Le cépage sauvignon fait partie des dix principaux cépages plantés dans le monde. On le connaît bien à Bordeaux et dans la Loire, Touraine et région de Sancerre. Il fait la gloire de la Nouvelle Zélande, prospère dans le nord de l’Italie et s’implante au Chili. Mais c’est l’Autriche qui décroche le 1er Trophée Spécial Denis Dubourdieu, au terme de la 8è édition du Concours Mondial du Sauvignon.

L’Autriche à l’honneur avec le 2015 de Skoff Original

Le vainqueur est un sauvignon 2015 de Styrie, le vignoble le plus méridional d’Autriche dont le climat frais convient particulièrement au sauvignon, qui y est de plus en plus planté : sauvignon blanc Kranachberg 2015 de Skoff Original, un domaine familial réputé de la charmante commune de Gamlitz.
Créé par l’ODG (organisme de gestion) des Bordeaux et Bordeaux Supérieurs en collaboration avec le Concours Mondial de Bruxelles, le Concours Mondial du Sauvignon s’était choisi Denis Dubourdieu comme parrain dès sa création en 2010. Cet agronome-œnologue, né à Barsac, au cœur du vignoble des grands blancs liquoreux de Sauternes et Barsac, a révolutionné les techniques de vinification et d’élevage des vins blancs à Bordeaux.
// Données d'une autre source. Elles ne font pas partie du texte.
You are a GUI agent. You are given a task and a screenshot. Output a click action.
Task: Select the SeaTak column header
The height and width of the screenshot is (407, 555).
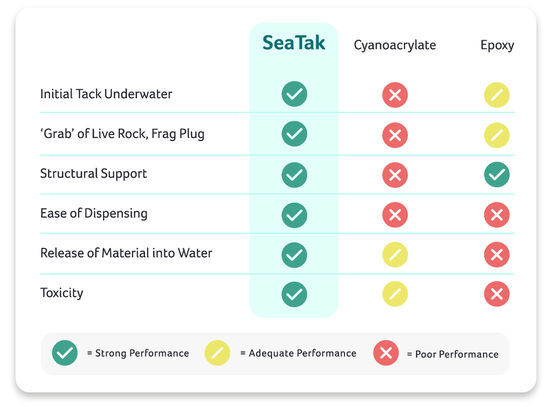click(294, 43)
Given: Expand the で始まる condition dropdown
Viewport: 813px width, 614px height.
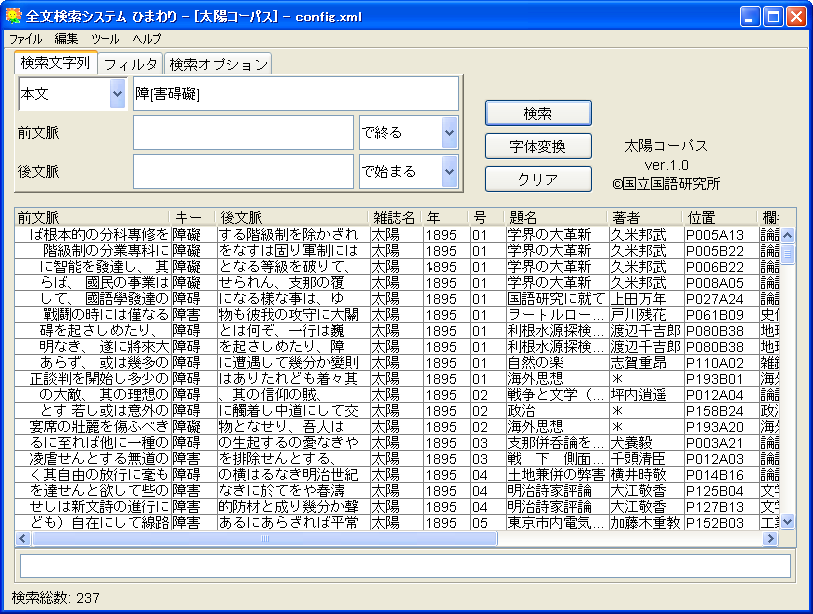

Il disparut prématurément en 2016, après une carrière bien remplie d’enseignant à l’Université de Bordeaux, de chercheur, de producteur avec son fameux Clos Floridène, et d’œnologue-conseil, à Bordeaux, en Alsace et bien plus loin.

Le sauvignon sait aussi vieillir

Parmi les « â-côtés » didactiques de la compétition 2017, les 65 dégustateurs jurés ont eu l’occasion de constater que le cépage sauvignon, connu et apprécié pour son caractère aromatique, sa fraîcheur et donc sa facilité à être bu très jeune, savait aussi vieillir. Au château Le Grand Verdus, vaste domaine familial, pionner d’un certain renouveau de l’entre-deux-mers dans les années 80, une mini-verticale a montré une forte personnalité dans son 2010, parfaitement épanoui et nuancé. Le 2013 faisait bonne figure face au 2016, bien qu’issu d’un millésime plus difficile (mais surtout pour les rouges). Quand au 2008, il divisait. Sûr qu’il n’était pas fatigué. Certains dégustateurs étaient décontenancés par son originalité par rapport aux sauvignons jeunes. Mais la plupart appréciaient sa complexité, sa puissance, ses parfums empyreumatiques. Et sa capacité à accompagner des plats de caractère, de terre comme de mer.

Les résultats du Concours Mondial du Sauvignon, qui réunissait 850 vins en provenance de 20 pays différents, seront annoncés le mardi 21 mars au salon Prowein de Düsseldorf.